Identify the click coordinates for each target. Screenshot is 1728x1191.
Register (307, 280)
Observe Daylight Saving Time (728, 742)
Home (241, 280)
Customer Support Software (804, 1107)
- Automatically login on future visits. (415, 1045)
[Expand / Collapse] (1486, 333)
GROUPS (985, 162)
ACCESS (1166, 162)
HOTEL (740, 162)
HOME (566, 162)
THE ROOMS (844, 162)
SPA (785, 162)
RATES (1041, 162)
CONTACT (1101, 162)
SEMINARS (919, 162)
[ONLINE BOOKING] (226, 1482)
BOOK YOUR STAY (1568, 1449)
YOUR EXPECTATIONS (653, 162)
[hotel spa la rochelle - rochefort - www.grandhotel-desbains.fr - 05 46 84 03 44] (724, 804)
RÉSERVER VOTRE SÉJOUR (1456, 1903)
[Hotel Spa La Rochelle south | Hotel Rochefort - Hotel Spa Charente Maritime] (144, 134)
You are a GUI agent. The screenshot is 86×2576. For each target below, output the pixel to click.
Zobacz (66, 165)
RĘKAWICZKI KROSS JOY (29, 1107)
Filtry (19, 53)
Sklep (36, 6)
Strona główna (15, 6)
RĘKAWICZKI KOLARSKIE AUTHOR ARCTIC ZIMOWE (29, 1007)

━━━━━━

▶ **Your objective**: The line containing "[Expand / Collapse] (1486, 333)" and every line after it, through the end of the records above: output exactly those, and nothing else.

▶ **Result**:
[Expand / Collapse] (1486, 333)
GROUPS (985, 162)
ACCESS (1166, 162)
HOTEL (740, 162)
HOME (566, 162)
THE ROOMS (844, 162)
SPA (785, 162)
RATES (1041, 162)
CONTACT (1101, 162)
SEMINARS (919, 162)
[ONLINE BOOKING] (226, 1482)
BOOK YOUR STAY (1568, 1449)
YOUR EXPECTATIONS (653, 162)
[hotel spa la rochelle - rochefort - www.grandhotel-desbains.fr - 05 46 84 03 44] (724, 804)
RÉSERVER VOTRE SÉJOUR (1456, 1903)
[Hotel Spa La Rochelle south | Hotel Rochefort - Hotel Spa Charente Maritime] (144, 134)
You are a GUI agent. The screenshot is 86×2576. For each target below, output the pixel to click.
Zobacz (66, 165)
RĘKAWICZKI KROSS JOY (29, 1107)
Filtry (19, 53)
Sklep (36, 6)
Strona główna (15, 6)
RĘKAWICZKI KOLARSKIE AUTHOR ARCTIC ZIMOWE (29, 1007)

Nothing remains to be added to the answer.